WHAT NEEDS TO BE DONE:
Reproduce the listing below word for word.

DATA FOR ANALYSIS:
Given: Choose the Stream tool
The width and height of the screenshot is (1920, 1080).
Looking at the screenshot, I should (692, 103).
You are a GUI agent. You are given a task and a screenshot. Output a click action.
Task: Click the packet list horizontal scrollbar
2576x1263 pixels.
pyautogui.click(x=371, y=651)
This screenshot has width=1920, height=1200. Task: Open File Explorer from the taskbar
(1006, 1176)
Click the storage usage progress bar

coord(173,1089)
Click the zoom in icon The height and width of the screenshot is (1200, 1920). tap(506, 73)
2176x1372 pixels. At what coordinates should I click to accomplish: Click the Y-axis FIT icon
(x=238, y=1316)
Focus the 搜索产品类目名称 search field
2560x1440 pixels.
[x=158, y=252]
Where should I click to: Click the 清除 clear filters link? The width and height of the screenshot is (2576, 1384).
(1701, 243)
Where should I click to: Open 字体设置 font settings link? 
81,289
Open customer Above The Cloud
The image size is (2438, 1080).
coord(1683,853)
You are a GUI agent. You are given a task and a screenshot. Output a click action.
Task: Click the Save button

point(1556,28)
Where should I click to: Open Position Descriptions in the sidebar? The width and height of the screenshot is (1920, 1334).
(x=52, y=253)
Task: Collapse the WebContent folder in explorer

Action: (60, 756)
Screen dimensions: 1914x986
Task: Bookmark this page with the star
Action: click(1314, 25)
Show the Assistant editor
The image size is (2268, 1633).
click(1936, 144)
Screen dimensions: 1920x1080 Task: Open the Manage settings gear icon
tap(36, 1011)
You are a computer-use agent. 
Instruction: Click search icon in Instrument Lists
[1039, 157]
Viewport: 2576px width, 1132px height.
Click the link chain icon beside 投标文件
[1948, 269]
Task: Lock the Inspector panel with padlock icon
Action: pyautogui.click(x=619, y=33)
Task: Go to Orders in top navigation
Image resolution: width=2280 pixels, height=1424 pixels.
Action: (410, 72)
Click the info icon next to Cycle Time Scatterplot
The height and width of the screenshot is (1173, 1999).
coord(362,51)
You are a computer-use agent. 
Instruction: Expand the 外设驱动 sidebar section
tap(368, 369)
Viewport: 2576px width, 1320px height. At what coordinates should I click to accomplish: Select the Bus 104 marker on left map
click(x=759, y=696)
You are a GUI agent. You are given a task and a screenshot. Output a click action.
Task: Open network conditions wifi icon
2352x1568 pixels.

THE ANSWER:
Given: Choose the Stream tool
The width and height of the screenshot is (1920, 1080).
Looking at the screenshot, I should (692, 103).
You are a GUI agent. You are given a task and a screenshot. Output a click action.
Task: Click the packet list horizontal scrollbar
2576x1263 pixels.
pyautogui.click(x=371, y=651)
This screenshot has width=1920, height=1200. Task: Open File Explorer from the taskbar
(1006, 1176)
Click the storage usage progress bar

coord(173,1089)
Click the zoom in icon The height and width of the screenshot is (1200, 1920). tap(506, 73)
2176x1372 pixels. At what coordinates should I click to accomplish: Click the Y-axis FIT icon
(x=238, y=1316)
Focus the 搜索产品类目名称 search field
2560x1440 pixels.
[x=158, y=252]
Where should I click to: Click the 清除 clear filters link? The width and height of the screenshot is (2576, 1384).
(1701, 243)
Where should I click to: Open 字体设置 font settings link? 
81,289
Open customer Above The Cloud
The image size is (2438, 1080).
coord(1683,853)
You are a GUI agent. You are given a task and a screenshot. Output a click action.
Task: Click the Save button

point(1556,28)
Where should I click to: Open Position Descriptions in the sidebar? The width and height of the screenshot is (1920, 1334).
(x=52, y=253)
Task: Collapse the WebContent folder in explorer

Action: (60, 756)
Screen dimensions: 1914x986
Task: Bookmark this page with the star
Action: click(1314, 25)
Show the Assistant editor
The image size is (2268, 1633).
click(1936, 144)
Screen dimensions: 1920x1080 Task: Open the Manage settings gear icon
tap(36, 1011)
You are a computer-use agent. 
Instruction: Click search icon in Instrument Lists
[1039, 157]
Viewport: 2576px width, 1132px height.
Click the link chain icon beside 投标文件
[1948, 269]
Task: Lock the Inspector panel with padlock icon
Action: pyautogui.click(x=619, y=33)
Task: Go to Orders in top navigation
Image resolution: width=2280 pixels, height=1424 pixels.
Action: (410, 72)
Click the info icon next to Cycle Time Scatterplot
The height and width of the screenshot is (1173, 1999).
coord(362,51)
You are a computer-use agent. 
Instruction: Expand the 外设驱动 sidebar section
tap(368, 369)
Viewport: 2576px width, 1320px height. At what coordinates should I click to accomplish: Select the Bus 104 marker on left map
click(x=759, y=696)
You are a GUI agent. You are given a task and a screenshot. Output a click action.
Task: Open network conditions wifi icon
2352x1568 pixels.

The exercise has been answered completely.